Terug naar bibliotheek
Vijfde tijdelijke noodmaatregel overbrugging voor behoud van werkgelegenheidArtikel 16. Verplichting niet uitkeren dividenden en bonussen

Artikel 16. Verplichting niet uitkeren dividenden en bonussen

Laatste versie

1. De werkgever of rechtspersoon keert over 2021 geen dividenden uit aan aandeelhouders of bonussen aan de Raad van Bestuur, bestuur en directie van het concern en de rechtspersoon of vennootschap, waaronder mede begrepen winstdelingen, en koopt geen eigen aandelen in. Met dividend worden andere winstuitkeringen aan derden gelijkgesteld.

2. De werkgever of rechtspersoon sluit voorafgaand aan de aanvraag van de vaststelling van de subsidie met tenminste één belanghebbende vereniging van werknemers, bedoeld in artikel 3, derde lid, van de Wet melding collectief ontslag, en bij gebreke daarvan, of indien de werkgever minder dan 20 werknemers heeft, een andere vertegenwoordiging van werknemers, inhoudende de ondernemingsraad, de personeelsvertegenwoordiging of de vergadering als bedoeld in artikel 35b, eerste lid, van de Wet op de ondernemingsraden, een schriftelijke overeenkomst over de wijze waarop invulling wordt gegeven aan het bonus en dividendbeleid.

3. Het eerste en het tweede lid zijn niet van toepassing, indien het totale voorschot dat is verstrekt aan de natuurlijke persoon, rechtspersoon of groep als bedoeld in artikel 6, negende lid, minder is dan € 125.000. In afwijking van de vorige zin zijn het eerste en het tweede lid wel van toepassing, indien de totale subsidie voor die natuurlijke persoon, rechtspersoon of groep als bedoeld in artikel 6, negende lid, wordt vastgesteld op een bedrag van € 125.000,- of meer.

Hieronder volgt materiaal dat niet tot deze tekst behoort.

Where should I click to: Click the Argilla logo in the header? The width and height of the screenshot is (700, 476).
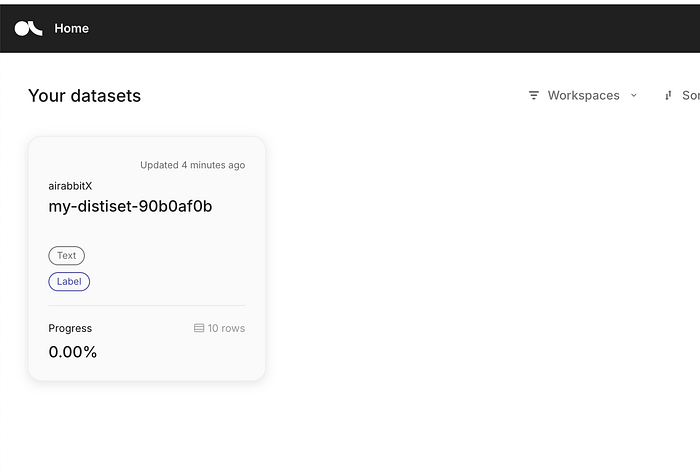[x=28, y=28]

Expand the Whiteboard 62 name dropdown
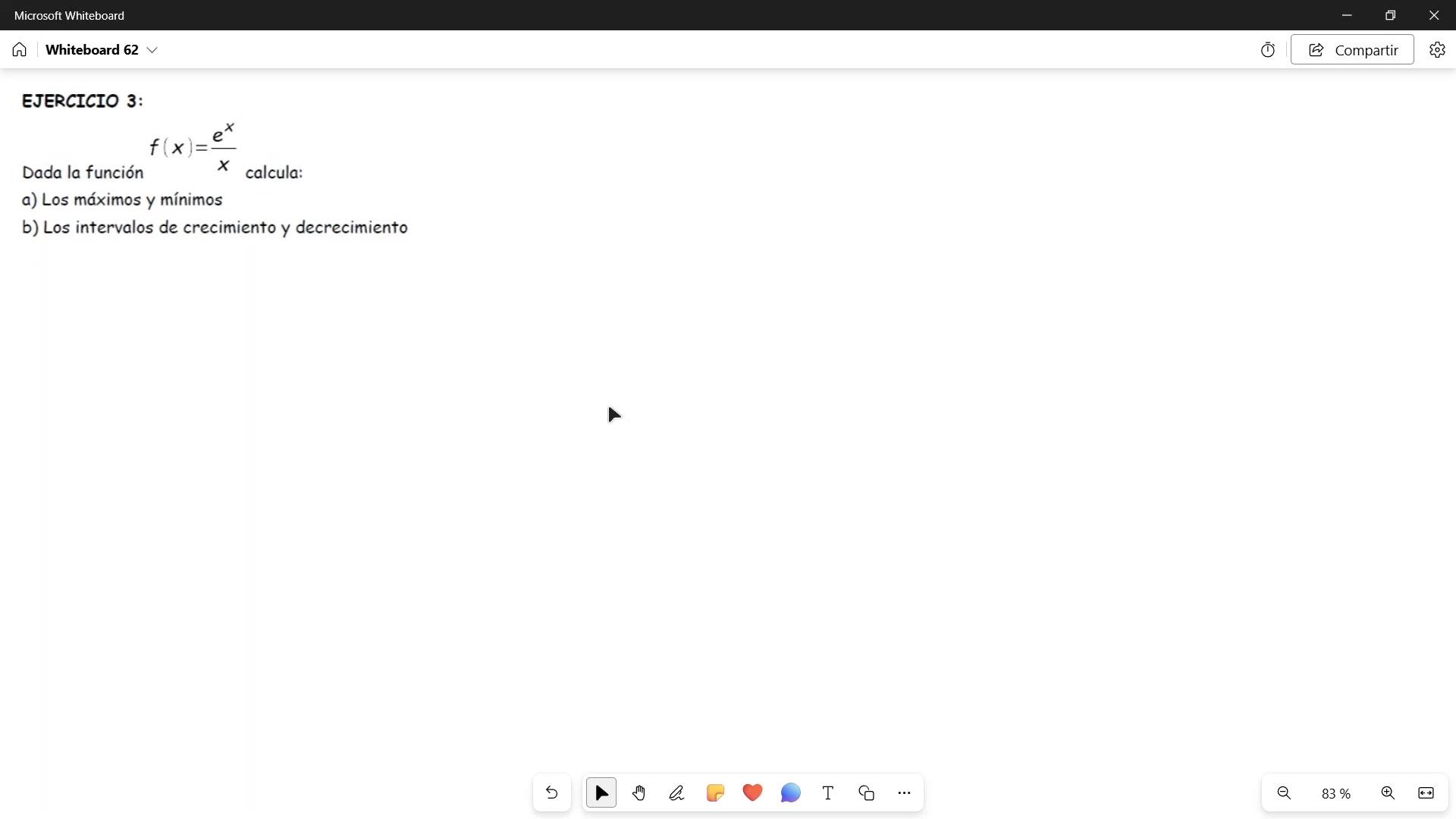click(152, 50)
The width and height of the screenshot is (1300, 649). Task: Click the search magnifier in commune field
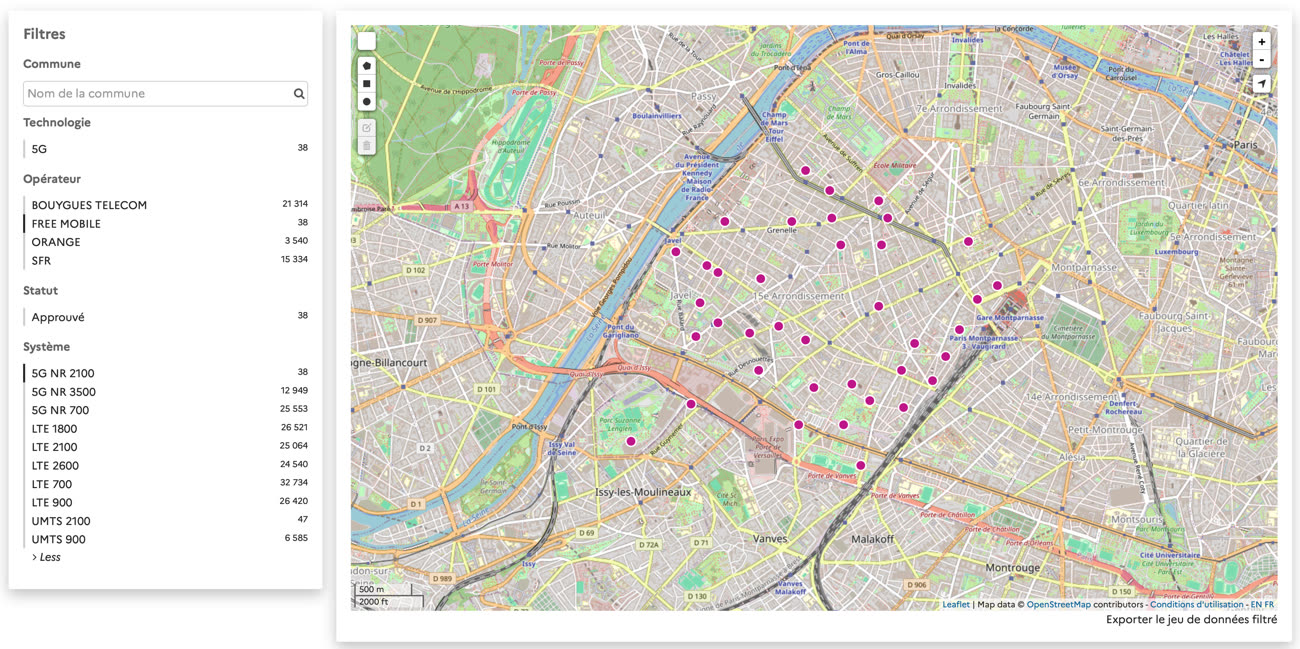point(298,94)
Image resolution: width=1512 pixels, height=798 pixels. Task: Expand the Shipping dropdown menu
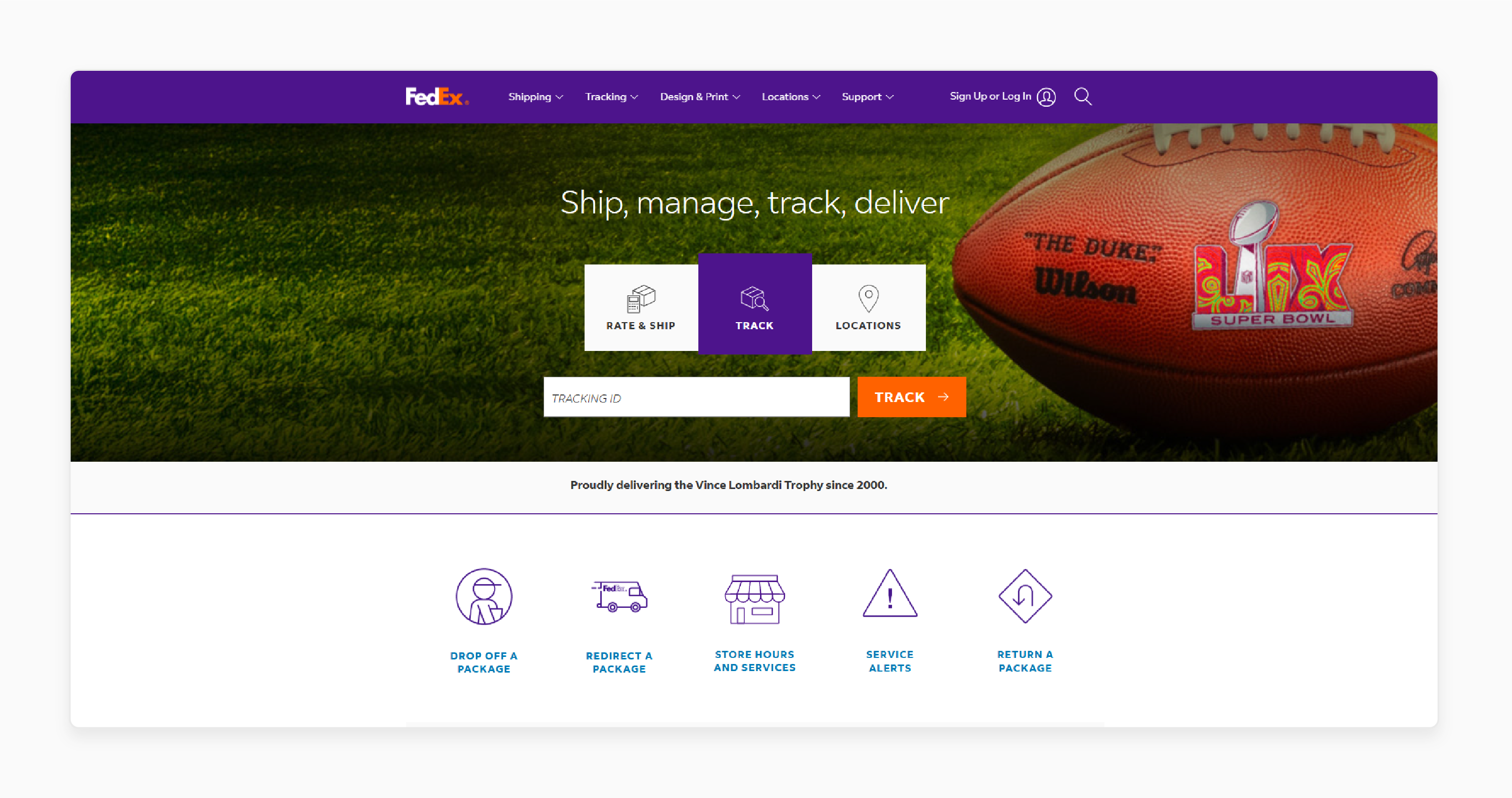[534, 96]

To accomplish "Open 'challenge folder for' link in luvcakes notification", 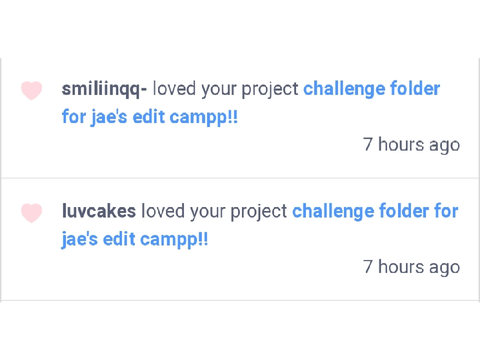I will click(375, 211).
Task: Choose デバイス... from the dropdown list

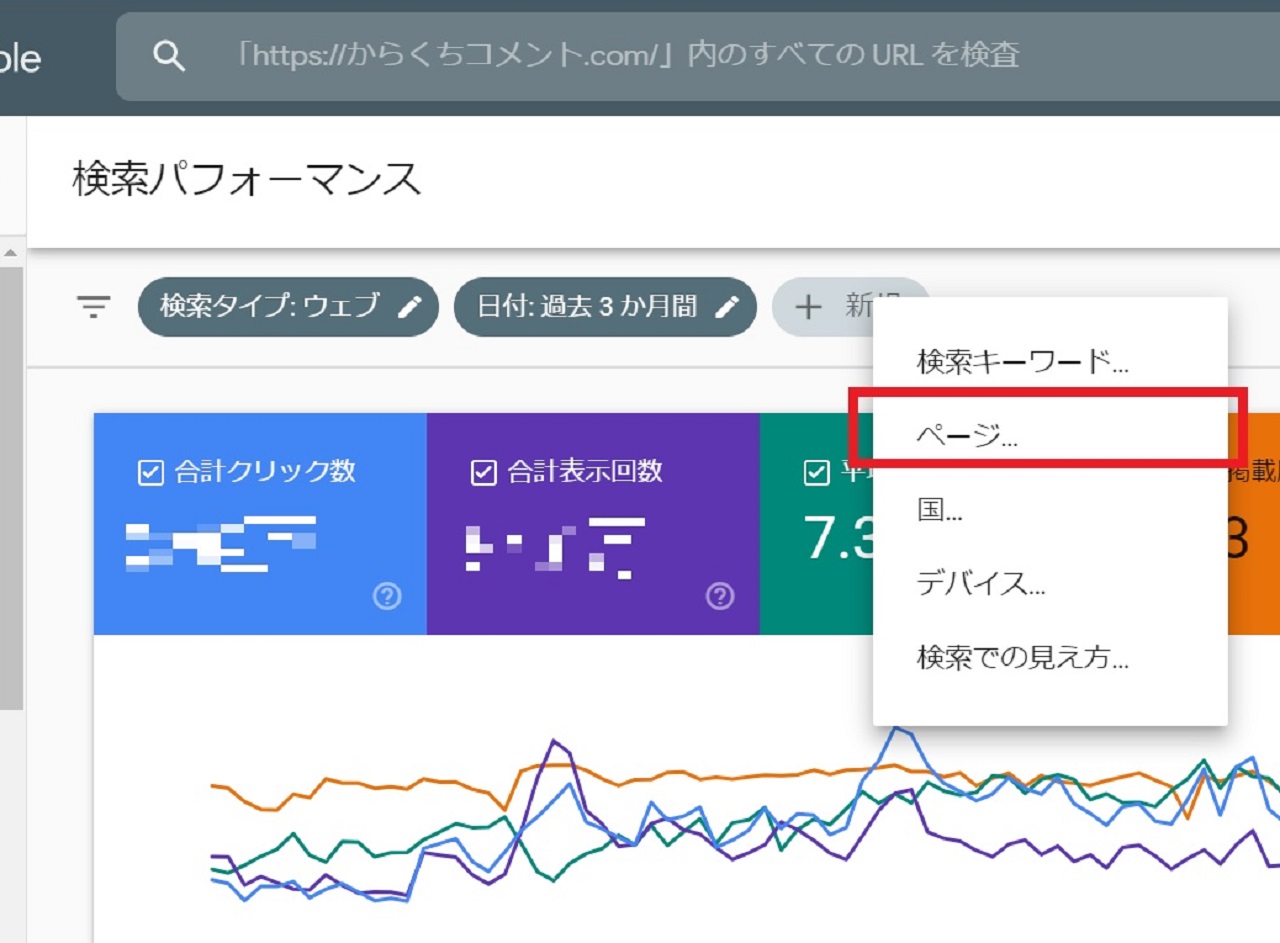Action: click(981, 584)
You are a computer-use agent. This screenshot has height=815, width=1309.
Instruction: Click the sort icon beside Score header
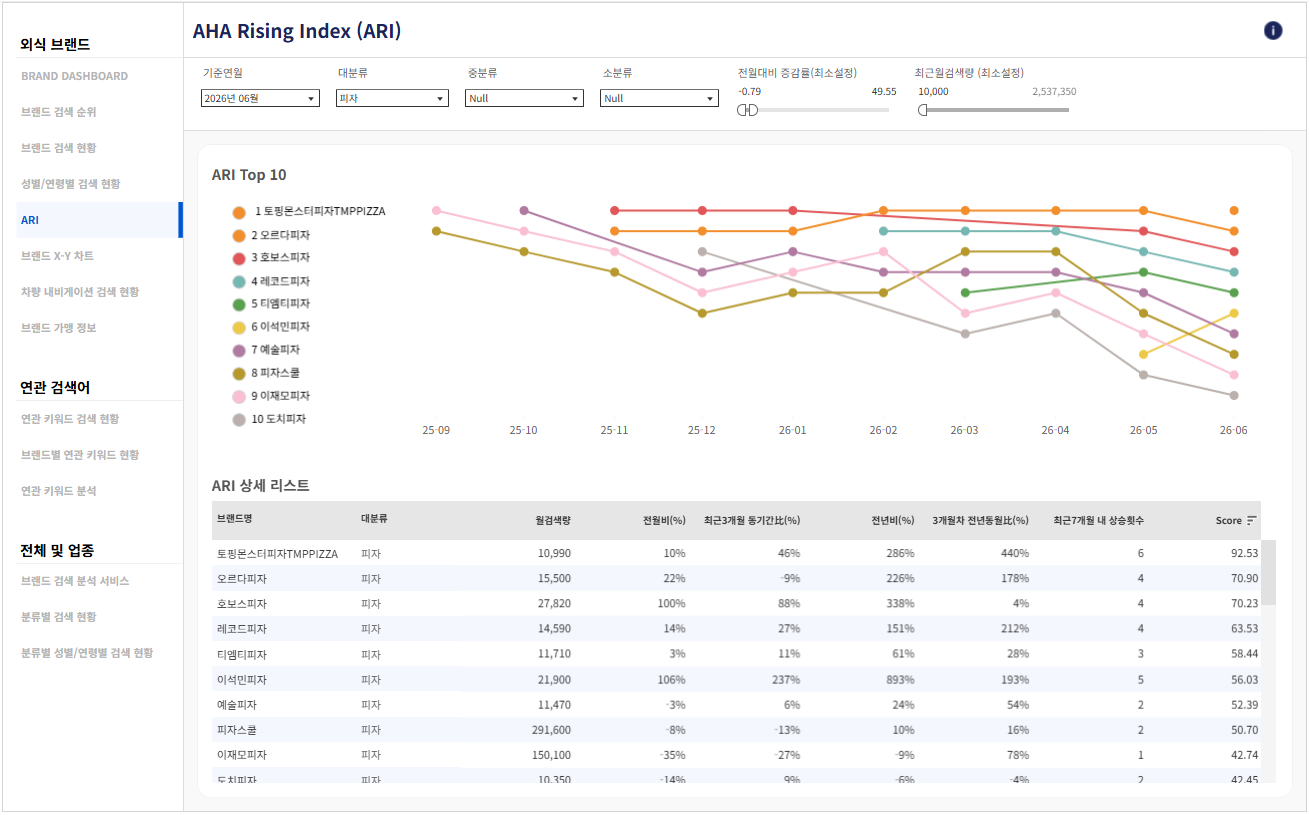(x=1252, y=521)
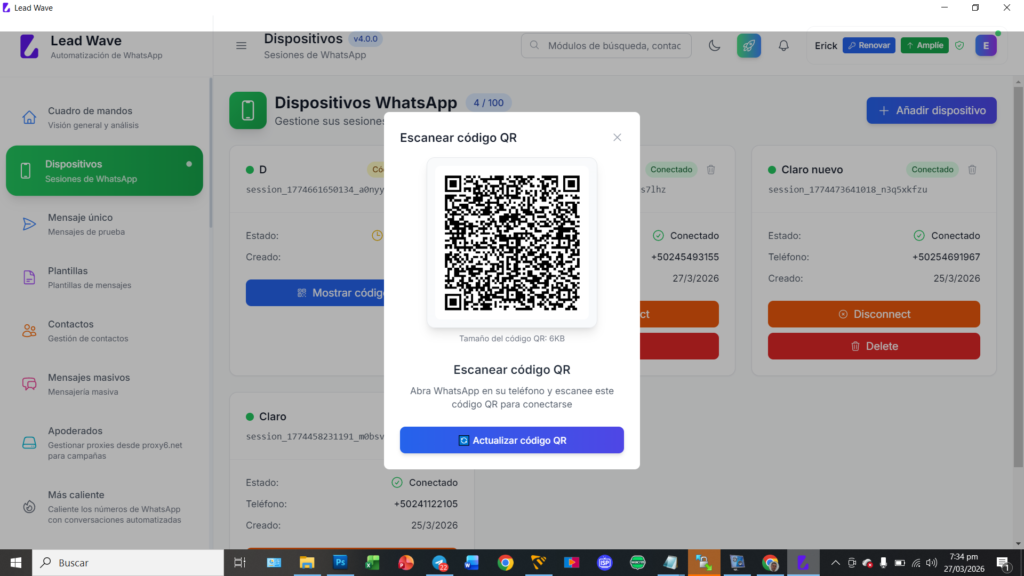
Task: Collapse sidebar using hamburger menu icon
Action: tap(241, 46)
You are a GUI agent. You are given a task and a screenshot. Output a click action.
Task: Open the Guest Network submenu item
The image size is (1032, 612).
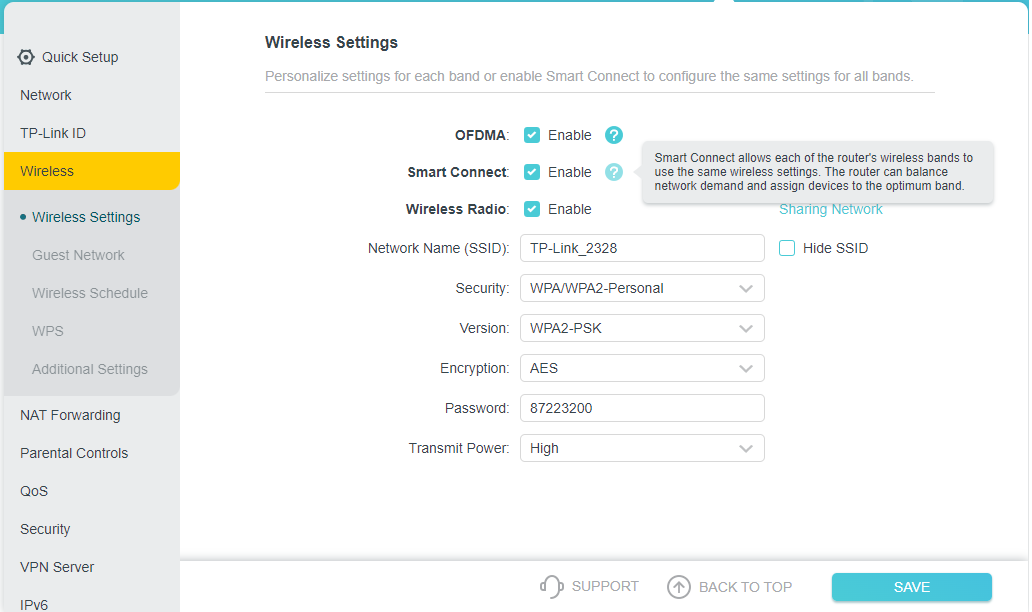click(x=78, y=255)
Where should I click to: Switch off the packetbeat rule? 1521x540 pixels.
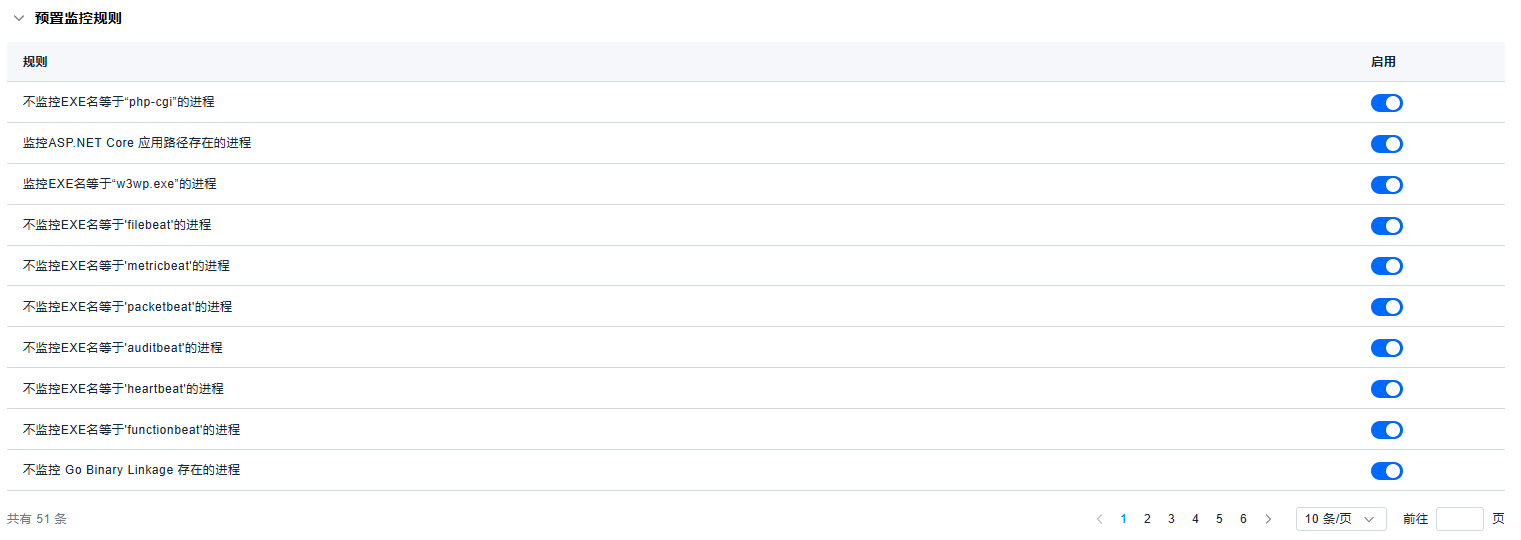1386,307
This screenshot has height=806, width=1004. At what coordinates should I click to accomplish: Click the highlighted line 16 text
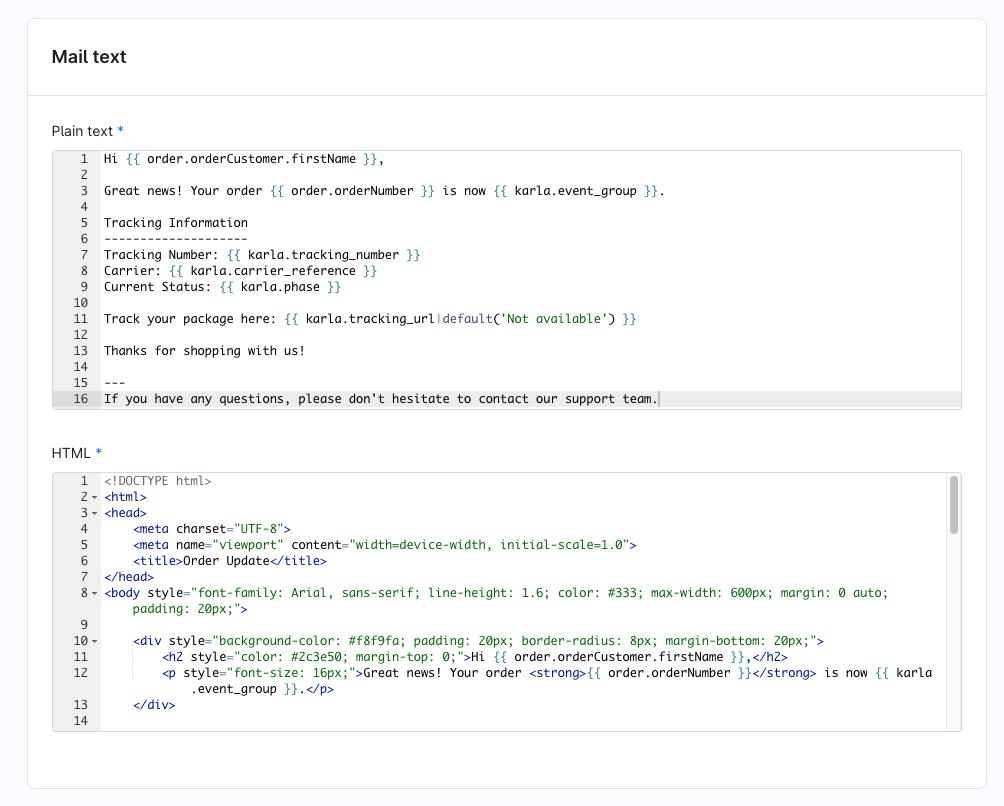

4. Indien artikel 7 wordt toegepast, keert de werkgever of rechtspersoon, de groep, en de moedermaatschappij, bedoeld in artikel 24a van Boek 2 van het Burgerlijk Wetboek, over 2021 geen dividenden uit aan aandeelhouders of bonussen aan de Raad van Bestuur, bestuur en directie van het concern en de rechtspersoon of vennootschap waarop artikel 7 wordt toegepast, waaronder mede begrepen winstdelingen, en kopen de rechtspersonen binnen de groep geen eigen aandelen in. Met dividend worden andere winstuitkeringen aan derden gelijkgesteld.

5. Indien de werkgever, rechtspersoon, natuurlijke persoon of groep verplicht is op grond van een vaststellingsverklaring met de Belastingdienst of een wettelijke plicht om dividend uit te keren dan blijft dit toegestaan voor het gedeelte waarover de plicht, bedoeld in het eerste en vierde lid, geldt.

6. Indien artikel 7 wordt toegepast, beschikt de werkgever of de rechtspersoon over een voorafgaand aan de aanvraag van de vaststelling van de subsidie verstrekte schriftelijke verklaring van het groepshoofd, bedoeld in artikel 406, eerste lid, van Boek 2 van het Burgerlijk Wetboek, en de moedermaatschappij, bedoeld in artikel 24a van Boek 2 van het Burgerlijk Wetboek, waaruit blijkt dat gehandeld zal worden overeenkomstig het vierde lid.

7. Indien de werkgever of rechtspersoon een boekjaar heeft aangewezen dat niet op een kalenderjaar is gebaseerd, dan geldt de verplichting in het eerste lid voor het boekjaar waarover subsidie is verleend. De vorige zin is van overeenkomstige toepassing op het vierde lid, met dien verstande dat dit geldt voor de groep of moedermaatschappij, bedoeld in artikel 24a van Boek 2 van het Burgerlijk Wetboek.